§ **Records for this exercise**
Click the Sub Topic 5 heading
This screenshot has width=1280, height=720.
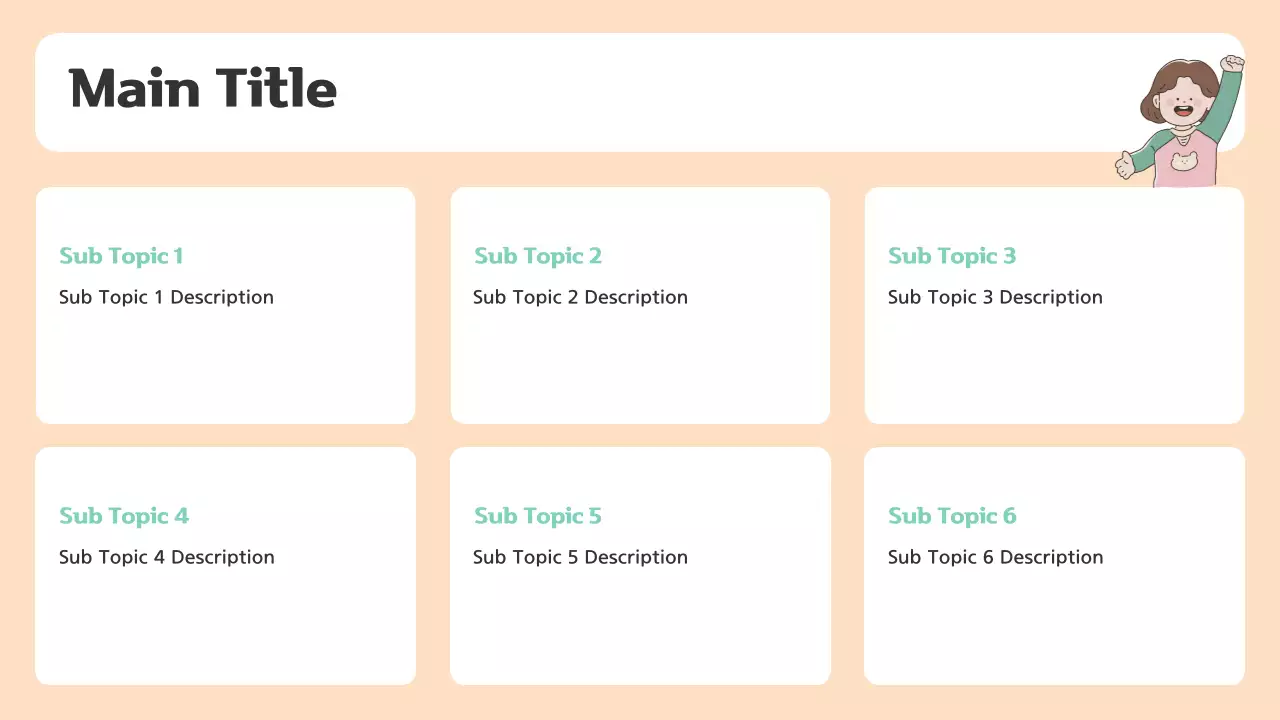point(538,516)

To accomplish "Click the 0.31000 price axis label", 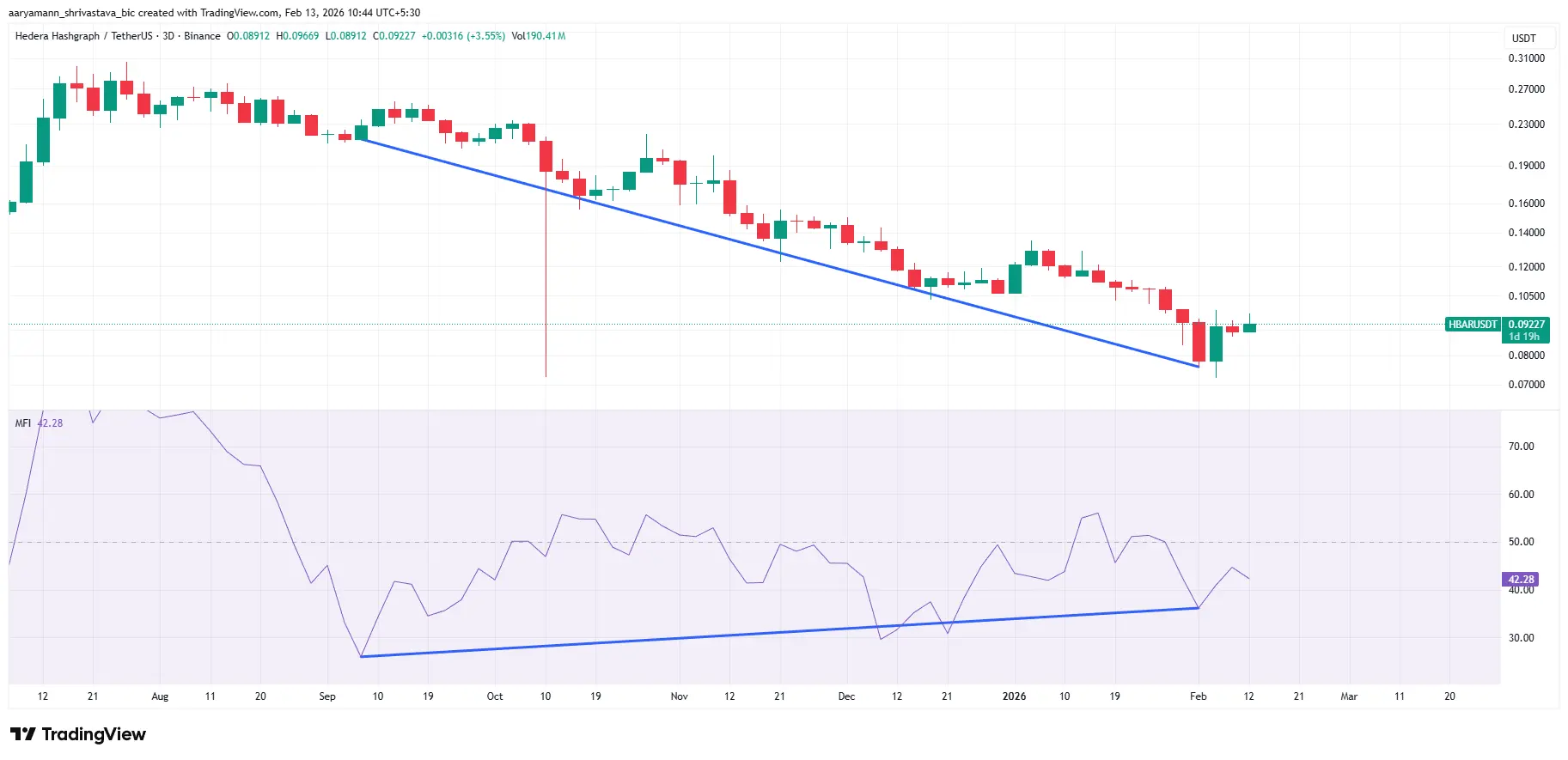I will coord(1526,58).
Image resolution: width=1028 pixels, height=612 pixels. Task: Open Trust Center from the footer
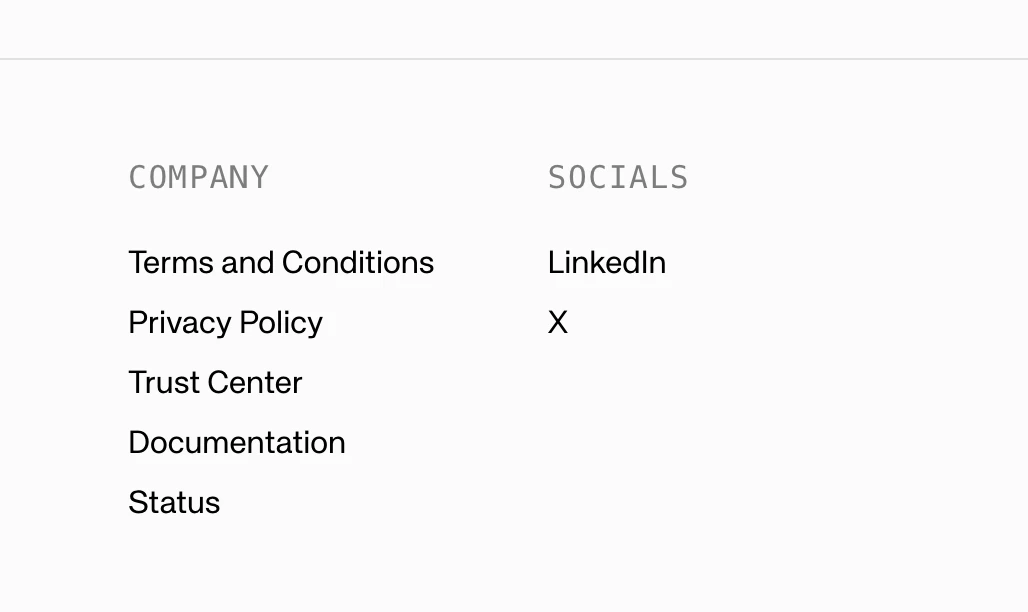[x=215, y=382]
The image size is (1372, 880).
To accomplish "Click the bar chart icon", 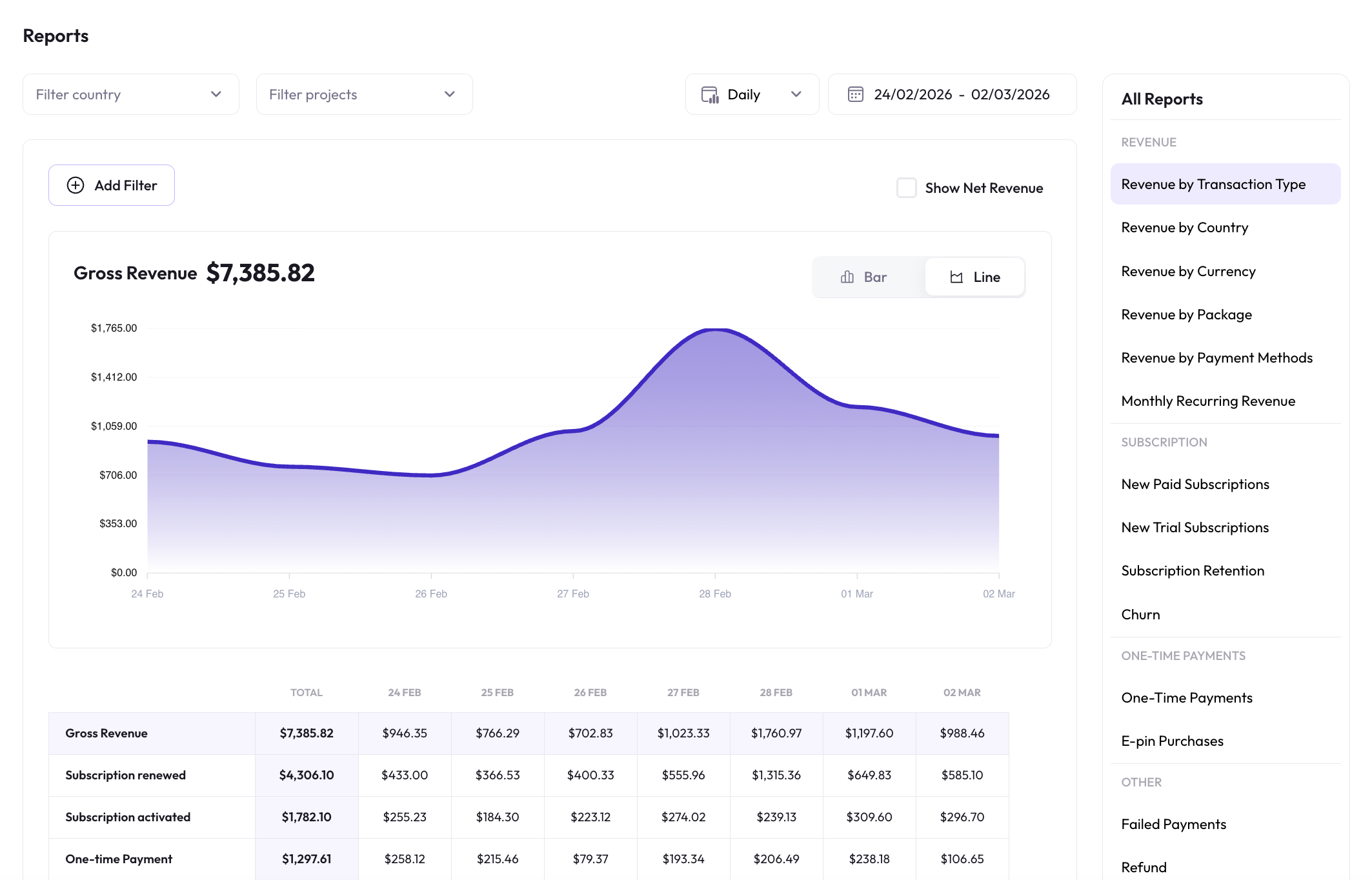I will point(847,277).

§ **Directions for this task**
Report every line in the listing above that contains the word "height".

§ **Exercise response**
This screenshot has width=1280, height=720.
Image resolution: width=1028 pixels, height=612 pixels. Task: Open Trust Center from the footer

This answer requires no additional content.